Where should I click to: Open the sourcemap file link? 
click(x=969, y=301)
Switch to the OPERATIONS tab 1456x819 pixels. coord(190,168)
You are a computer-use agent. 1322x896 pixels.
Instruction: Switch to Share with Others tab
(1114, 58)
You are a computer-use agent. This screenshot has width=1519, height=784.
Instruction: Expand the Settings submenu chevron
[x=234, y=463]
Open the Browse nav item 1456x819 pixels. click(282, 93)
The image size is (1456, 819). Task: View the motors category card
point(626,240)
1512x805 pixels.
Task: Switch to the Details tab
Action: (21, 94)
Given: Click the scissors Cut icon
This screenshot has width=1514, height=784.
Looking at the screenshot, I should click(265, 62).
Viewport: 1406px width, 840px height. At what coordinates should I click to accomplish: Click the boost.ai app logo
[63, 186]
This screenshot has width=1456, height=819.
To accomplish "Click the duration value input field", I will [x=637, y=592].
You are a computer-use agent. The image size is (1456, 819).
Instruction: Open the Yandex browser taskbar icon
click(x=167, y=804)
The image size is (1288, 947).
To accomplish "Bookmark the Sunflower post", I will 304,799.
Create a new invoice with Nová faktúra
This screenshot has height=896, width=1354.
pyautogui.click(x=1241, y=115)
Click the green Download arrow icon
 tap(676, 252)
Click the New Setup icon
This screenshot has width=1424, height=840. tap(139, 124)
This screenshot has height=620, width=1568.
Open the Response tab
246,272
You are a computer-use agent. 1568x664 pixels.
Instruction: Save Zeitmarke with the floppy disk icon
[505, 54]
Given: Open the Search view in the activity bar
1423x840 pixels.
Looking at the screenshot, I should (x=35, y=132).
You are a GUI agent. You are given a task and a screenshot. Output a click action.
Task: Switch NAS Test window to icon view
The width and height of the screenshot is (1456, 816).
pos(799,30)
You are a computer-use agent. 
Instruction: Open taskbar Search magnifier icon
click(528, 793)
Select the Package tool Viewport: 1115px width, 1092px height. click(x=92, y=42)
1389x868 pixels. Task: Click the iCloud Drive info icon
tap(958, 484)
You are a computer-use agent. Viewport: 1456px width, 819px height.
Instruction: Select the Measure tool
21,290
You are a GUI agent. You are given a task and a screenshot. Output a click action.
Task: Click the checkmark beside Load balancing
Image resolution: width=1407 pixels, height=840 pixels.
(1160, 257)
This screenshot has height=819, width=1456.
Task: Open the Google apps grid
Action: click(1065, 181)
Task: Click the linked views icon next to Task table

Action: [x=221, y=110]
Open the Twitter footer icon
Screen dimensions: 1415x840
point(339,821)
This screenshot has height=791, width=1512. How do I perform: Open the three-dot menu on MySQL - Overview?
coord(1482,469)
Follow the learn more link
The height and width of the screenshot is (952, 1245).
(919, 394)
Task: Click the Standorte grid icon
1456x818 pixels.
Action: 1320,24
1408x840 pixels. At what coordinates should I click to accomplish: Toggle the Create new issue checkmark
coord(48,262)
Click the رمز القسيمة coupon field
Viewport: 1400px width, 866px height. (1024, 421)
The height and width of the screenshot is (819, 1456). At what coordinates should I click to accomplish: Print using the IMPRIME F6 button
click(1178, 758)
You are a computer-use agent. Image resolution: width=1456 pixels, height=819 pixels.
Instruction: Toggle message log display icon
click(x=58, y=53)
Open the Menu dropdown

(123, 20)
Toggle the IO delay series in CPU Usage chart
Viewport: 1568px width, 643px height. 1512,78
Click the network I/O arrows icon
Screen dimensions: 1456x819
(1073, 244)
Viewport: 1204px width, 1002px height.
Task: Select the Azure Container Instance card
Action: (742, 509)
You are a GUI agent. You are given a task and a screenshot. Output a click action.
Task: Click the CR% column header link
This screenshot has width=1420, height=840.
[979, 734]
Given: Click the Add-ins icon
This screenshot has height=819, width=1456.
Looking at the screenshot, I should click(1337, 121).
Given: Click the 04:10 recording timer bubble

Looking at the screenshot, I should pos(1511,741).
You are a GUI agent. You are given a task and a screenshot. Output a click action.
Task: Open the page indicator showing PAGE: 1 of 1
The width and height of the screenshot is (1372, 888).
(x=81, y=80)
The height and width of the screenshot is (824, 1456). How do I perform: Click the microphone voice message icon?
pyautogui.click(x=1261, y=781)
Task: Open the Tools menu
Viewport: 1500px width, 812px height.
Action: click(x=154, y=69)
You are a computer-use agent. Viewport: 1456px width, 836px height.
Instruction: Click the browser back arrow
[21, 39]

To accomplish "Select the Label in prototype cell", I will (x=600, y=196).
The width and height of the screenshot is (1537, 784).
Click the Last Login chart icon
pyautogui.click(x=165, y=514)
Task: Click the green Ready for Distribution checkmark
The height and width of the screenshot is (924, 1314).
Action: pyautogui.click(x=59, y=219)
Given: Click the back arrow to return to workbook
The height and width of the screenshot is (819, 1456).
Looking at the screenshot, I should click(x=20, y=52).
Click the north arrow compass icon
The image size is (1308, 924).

WHAT THE EXERCISE ASKS:
Copy out the whole listing exactly as given.

EXERCISE ANSWER:
Where should I click to: Open the sourcemap file link? 
click(x=969, y=301)
Switch to the OPERATIONS tab 1456x819 pixels. coord(190,168)
You are a computer-use agent. 1322x896 pixels.
Instruction: Switch to Share with Others tab
(1114, 58)
You are a computer-use agent. This screenshot has width=1519, height=784.
Instruction: Expand the Settings submenu chevron
[x=234, y=463]
Open the Browse nav item 1456x819 pixels. click(282, 93)
The image size is (1456, 819). Task: View the motors category card
point(626,240)
1512x805 pixels.
Task: Switch to the Details tab
Action: (21, 94)
Given: Click the scissors Cut icon
This screenshot has width=1514, height=784.
Looking at the screenshot, I should click(265, 62).
Viewport: 1406px width, 840px height. At what coordinates should I click to accomplish: Click the boost.ai app logo
[63, 186]
This screenshot has width=1456, height=819.
To accomplish "Click the duration value input field", I will [x=637, y=592].
You are a computer-use agent. The image size is (1456, 819).
Instruction: Open the Yandex browser taskbar icon
click(x=167, y=804)
The image size is (1288, 947).
To accomplish "Bookmark the Sunflower post", I will 304,799.
Create a new invoice with Nová faktúra
This screenshot has height=896, width=1354.
pyautogui.click(x=1241, y=115)
Click the green Download arrow icon
 tap(676, 252)
Click the New Setup icon
This screenshot has width=1424, height=840. tap(139, 124)
This screenshot has height=620, width=1568.
Open the Response tab
246,272
You are a computer-use agent. 1568x664 pixels.
Instruction: Save Zeitmarke with the floppy disk icon
[505, 54]
Given: Open the Search view in the activity bar
1423x840 pixels.
Looking at the screenshot, I should (x=35, y=132).
You are a GUI agent. You are given a task and a screenshot. Output a click action.
Task: Switch NAS Test window to icon view
The width and height of the screenshot is (1456, 816).
pos(799,30)
You are a computer-use agent. 
Instruction: Open taskbar Search magnifier icon
click(528, 793)
Select the Package tool Viewport: 1115px width, 1092px height. click(x=92, y=42)
1389x868 pixels. Task: Click the iCloud Drive info icon
tap(958, 484)
You are a computer-use agent. Viewport: 1456px width, 819px height.
Instruction: Select the Measure tool
21,290
You are a GUI agent. You are given a task and a screenshot. Output a click action.
Task: Click the checkmark beside Load balancing
Image resolution: width=1407 pixels, height=840 pixels.
(1160, 257)
This screenshot has height=819, width=1456.
Task: Open the Google apps grid
Action: click(1065, 181)
Task: Click the linked views icon next to Task table

Action: [x=221, y=110]
Open the Twitter footer icon
Screen dimensions: 1415x840
point(339,821)
This screenshot has height=791, width=1512. How do I perform: Open the three-dot menu on MySQL - Overview?
coord(1482,469)
Follow the learn more link
The height and width of the screenshot is (952, 1245).
(919, 394)
Task: Click the Standorte grid icon
1456x818 pixels.
Action: 1320,24
1408x840 pixels. At what coordinates should I click to accomplish: Toggle the Create new issue checkmark
coord(48,262)
Click the رمز القسيمة coupon field
Viewport: 1400px width, 866px height. (1024, 421)
The height and width of the screenshot is (819, 1456). At what coordinates should I click to accomplish: Print using the IMPRIME F6 button
click(1178, 758)
You are a computer-use agent. Image resolution: width=1456 pixels, height=819 pixels.
Instruction: Toggle message log display icon
click(x=58, y=53)
Open the Menu dropdown

(123, 20)
Toggle the IO delay series in CPU Usage chart
Viewport: 1568px width, 643px height. 1512,78
Click the network I/O arrows icon
Screen dimensions: 1456x819
(1073, 244)
Viewport: 1204px width, 1002px height.
Task: Select the Azure Container Instance card
Action: (742, 509)
You are a GUI agent. You are given a task and a screenshot. Output a click action.
Task: Click the CR% column header link
This screenshot has width=1420, height=840.
[979, 734]
Given: Click the Add-ins icon
This screenshot has height=819, width=1456.
Looking at the screenshot, I should click(1337, 121).
Given: Click the 04:10 recording timer bubble

Looking at the screenshot, I should pos(1511,741).
You are a GUI agent. You are given a task and a screenshot. Output a click action.
Task: Open the page indicator showing PAGE: 1 of 1
The width and height of the screenshot is (1372, 888).
(x=81, y=80)
The height and width of the screenshot is (824, 1456). How do I perform: Click the microphone voice message icon?
pyautogui.click(x=1261, y=781)
Task: Open the Tools menu
Viewport: 1500px width, 812px height.
Action: click(x=154, y=69)
You are a computer-use agent. Viewport: 1456px width, 836px height.
Instruction: Click the browser back arrow
[21, 39]

To accomplish "Select the Label in prototype cell", I will (x=600, y=196).
The width and height of the screenshot is (1537, 784).
Click the Last Login chart icon
pyautogui.click(x=165, y=514)
Task: Click the green Ready for Distribution checkmark
The height and width of the screenshot is (924, 1314).
Action: pyautogui.click(x=59, y=219)
Given: Click the back arrow to return to workbook
The height and width of the screenshot is (819, 1456).
Looking at the screenshot, I should click(x=20, y=52).
Click the north arrow compass icon
The image size is (1308, 924).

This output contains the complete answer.